Economic study type Cost-effectiveness analysis.
Study population The study considered infants 1 year old or younger, who were admitted to the hospital with a first-time episode of typical bronchiolitis. Infants with histories of immunodeficiency, significant congenital heart diseases, bronchopulmonary dysplasia or congenital airway diseases were excluded. They were also excluded if they had a history of any other co-morbid condition that might make the effect of the bronchioles more severe and thereby more complicated. Patients requiring ventilator or other intensive therapies were also excluded.
Setting The setting was an institution. The economic study was carried out in a hospital in Ohio, USA.
Dates to which data relate The effectiveness and resource use data were collected from 15 January through 27 March 27 for the years 1993 to 1999. The data for 1993 to 1996 (i.e. before the guidelines were implemented) were collected retrospectively. The data for 1997 to 1999 (i.e. after implementation) were collected prospectively. 1999 prices were used.
Source of effectiveness data The evidence for the final outcomes were derived from a single study.
Link between effectiveness and cost data The costing was undertaken both prospectively and retrospectively on the same patient sample as that used in the effectiveness study.
Study sample A sample size of 83 patients was deemed necessary to detect a 20% change in the administration of any beta2-agonist, with an alpha-value of 0.05 and 90% power. Four hundred patients were required to detect a 20% change in the administration of multiple doses of beta2-agonist with 90% power at the p=0.05 level. Data from 1,979 patients were examined. There were 1,300 records from the historical 4-year period before implementation of the guideline. These were compared with the data from 679 patients who were discharged from the hospital with the diagnosis of bronchiolitis after implementation on January 15, 1997. The patients were not given the choice of participating in the study, as the institutional review board concluded that the guideline was primarily a patient care instrument and consent was not required.
Study design This was a prospective nonrandomised study with historical controls, which was conducted in a single centre. The length of follow-up was not stated. No loss to follow-up was reported.

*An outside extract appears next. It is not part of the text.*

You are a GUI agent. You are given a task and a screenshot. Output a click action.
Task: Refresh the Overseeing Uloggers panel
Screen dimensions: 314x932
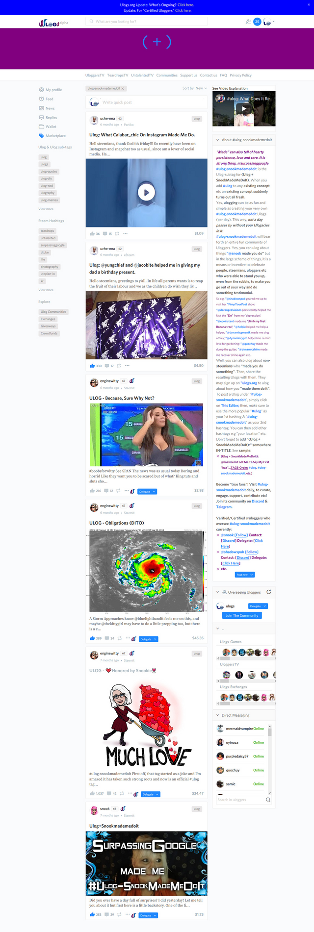(x=269, y=592)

Analysis of effectiveness The basis for the analysis of the clinical study (intention to treat or treatment completers only) was not explicitly stated but it appears to have been intention to treat. The outcomes examined were the admission rates, the length of stay, blood gas percentage, and the use of beta2-agonist inhalation, nasopharyngeal wash, X-rays and antibiotics.

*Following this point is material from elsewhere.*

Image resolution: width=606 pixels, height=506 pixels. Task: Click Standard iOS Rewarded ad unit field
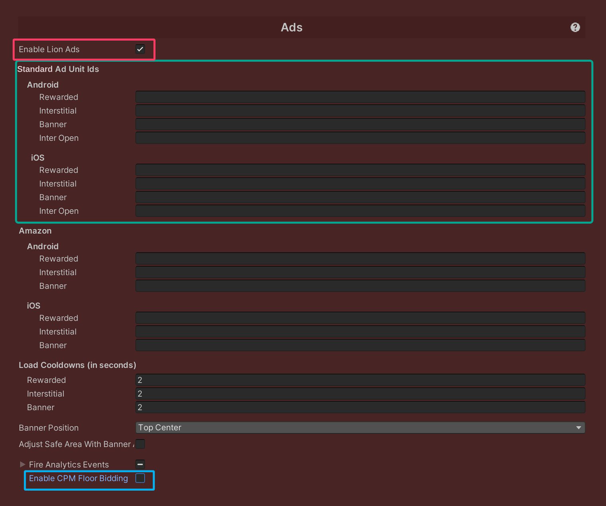tap(360, 170)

There were no significant differences between the ages of the patients between different years. The insurance coverage characteristics for the admitted patients were different before (56% Medicaid/self pay) and after (50% Medicaid/self pay) guideline implementation with significant, but inconsistent, differences in insurance coverage distributions between the years, (p<0.001). There was no significant difference in the distribution of patients when tested by year of admission.
Effectiveness results The annual number of admission was 325 infants before guideline implementation and 226 after implementation. The difference was 30%, (p<0.001).
The mean length of stay was 2.9 (+/- 2) days before guideline implementation and 2.4 (+/- 1.5) days after, representing a 17% reduction, (p<0.001).
Sixty-nine per cent of the patients received beta2-agonist inhalation before guideline implementation, compared with 57% after, (p<0.001). The proportion of patients who received more than one dose was 57% before implementation and 41% after, representing a reduction of 28%, (p<0.001).
The use of nasopharyngeal wash to detect respiratory syncytial virus was 89% before guideline implementation and 43% after, representing a 52% reduction, (p<0.002).
X-ray films were ordered in 70% of the patients before guideline implementation and 60% after, representing a 14% reduction, (p<0.001).
The blood gas percentage was the only outcome that increased (by 50%), (p<0.001).
The use of antibiotics was 57% before guideline implementation and 50% after, representing a 12% reduction, (p<0.001).
There was no change in readmissions within 10 days, (p<0.05).
Clinical conclusions Effectiveness was generally improved after implementation of the guidelines.
Measure of benefits used in the economic analysis There was no summary measure of benefit. The study therefore constituted a cost-consequences analysis.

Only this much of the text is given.